## The problem
Shift every coordinate in the answers by -46, and give the listing again from the line with "Task: Click the buildings icon for Immobilier" to the line with "Action: 220,264", both included, with the requests kept as they are.

## Extracted entries
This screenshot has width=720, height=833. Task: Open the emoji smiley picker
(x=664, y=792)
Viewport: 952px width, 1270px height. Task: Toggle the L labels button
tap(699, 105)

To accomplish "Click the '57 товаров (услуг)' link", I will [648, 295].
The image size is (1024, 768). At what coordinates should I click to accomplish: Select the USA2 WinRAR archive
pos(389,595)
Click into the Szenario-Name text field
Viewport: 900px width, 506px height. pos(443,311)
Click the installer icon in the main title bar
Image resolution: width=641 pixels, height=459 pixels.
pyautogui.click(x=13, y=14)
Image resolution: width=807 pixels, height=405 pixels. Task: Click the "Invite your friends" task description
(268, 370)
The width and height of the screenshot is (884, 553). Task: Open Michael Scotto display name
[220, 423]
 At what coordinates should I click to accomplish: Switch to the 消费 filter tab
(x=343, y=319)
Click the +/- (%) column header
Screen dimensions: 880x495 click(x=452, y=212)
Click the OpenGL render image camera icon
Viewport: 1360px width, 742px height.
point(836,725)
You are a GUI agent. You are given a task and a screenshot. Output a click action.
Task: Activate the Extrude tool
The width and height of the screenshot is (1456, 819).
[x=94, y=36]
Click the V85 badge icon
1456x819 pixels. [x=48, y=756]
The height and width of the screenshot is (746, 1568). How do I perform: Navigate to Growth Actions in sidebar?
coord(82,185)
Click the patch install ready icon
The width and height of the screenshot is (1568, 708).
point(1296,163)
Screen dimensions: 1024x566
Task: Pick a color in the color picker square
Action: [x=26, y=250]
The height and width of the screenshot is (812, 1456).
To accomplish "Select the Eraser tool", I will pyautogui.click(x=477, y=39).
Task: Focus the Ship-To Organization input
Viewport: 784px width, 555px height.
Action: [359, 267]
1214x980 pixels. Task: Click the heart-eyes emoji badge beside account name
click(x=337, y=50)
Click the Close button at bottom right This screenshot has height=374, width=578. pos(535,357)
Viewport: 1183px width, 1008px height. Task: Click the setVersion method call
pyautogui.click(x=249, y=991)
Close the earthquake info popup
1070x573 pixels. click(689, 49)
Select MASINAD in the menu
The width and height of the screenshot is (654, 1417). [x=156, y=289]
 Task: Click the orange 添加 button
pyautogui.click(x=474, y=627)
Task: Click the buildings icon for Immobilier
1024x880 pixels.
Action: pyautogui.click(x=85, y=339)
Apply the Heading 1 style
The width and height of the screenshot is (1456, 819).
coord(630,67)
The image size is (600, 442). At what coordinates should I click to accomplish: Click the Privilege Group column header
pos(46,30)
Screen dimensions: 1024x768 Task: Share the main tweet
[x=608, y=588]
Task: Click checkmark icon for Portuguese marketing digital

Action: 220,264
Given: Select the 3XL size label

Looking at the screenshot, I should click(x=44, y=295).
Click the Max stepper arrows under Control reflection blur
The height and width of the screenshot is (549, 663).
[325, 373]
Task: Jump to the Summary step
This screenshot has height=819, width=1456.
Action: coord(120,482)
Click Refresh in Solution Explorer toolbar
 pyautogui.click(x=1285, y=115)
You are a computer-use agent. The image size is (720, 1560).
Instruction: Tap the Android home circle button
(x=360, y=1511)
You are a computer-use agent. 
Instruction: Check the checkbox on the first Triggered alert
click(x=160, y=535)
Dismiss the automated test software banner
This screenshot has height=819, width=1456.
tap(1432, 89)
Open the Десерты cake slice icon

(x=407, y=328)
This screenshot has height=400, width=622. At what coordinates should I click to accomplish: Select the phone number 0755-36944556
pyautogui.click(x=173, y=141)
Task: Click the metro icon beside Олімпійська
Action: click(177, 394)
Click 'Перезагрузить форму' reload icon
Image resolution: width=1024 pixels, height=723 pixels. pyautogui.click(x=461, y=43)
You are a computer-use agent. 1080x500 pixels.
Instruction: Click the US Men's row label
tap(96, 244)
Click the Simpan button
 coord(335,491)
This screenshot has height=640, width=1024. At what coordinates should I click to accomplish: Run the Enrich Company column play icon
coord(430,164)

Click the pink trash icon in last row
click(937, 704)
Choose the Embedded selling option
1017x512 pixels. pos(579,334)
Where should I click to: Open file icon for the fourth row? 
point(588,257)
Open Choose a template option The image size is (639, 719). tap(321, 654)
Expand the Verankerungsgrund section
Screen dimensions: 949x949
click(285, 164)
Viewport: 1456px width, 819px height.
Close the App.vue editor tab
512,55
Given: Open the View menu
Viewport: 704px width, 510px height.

## In response
Task: Click the buildings icon for Immobilier
1024x880 pixels.
Action: pyautogui.click(x=39, y=293)
Apply the Heading 1 style
The width and height of the screenshot is (1456, 819).
coord(584,21)
The image size is (600, 442). At what coordinates should I click to accomplish: Click the Privilege Group column header
pos(0,-16)
Screen dimensions: 1024x768 Task: Share the main tweet
[x=562, y=542]
Task: Click checkmark icon for Portuguese marketing digital

Action: 174,218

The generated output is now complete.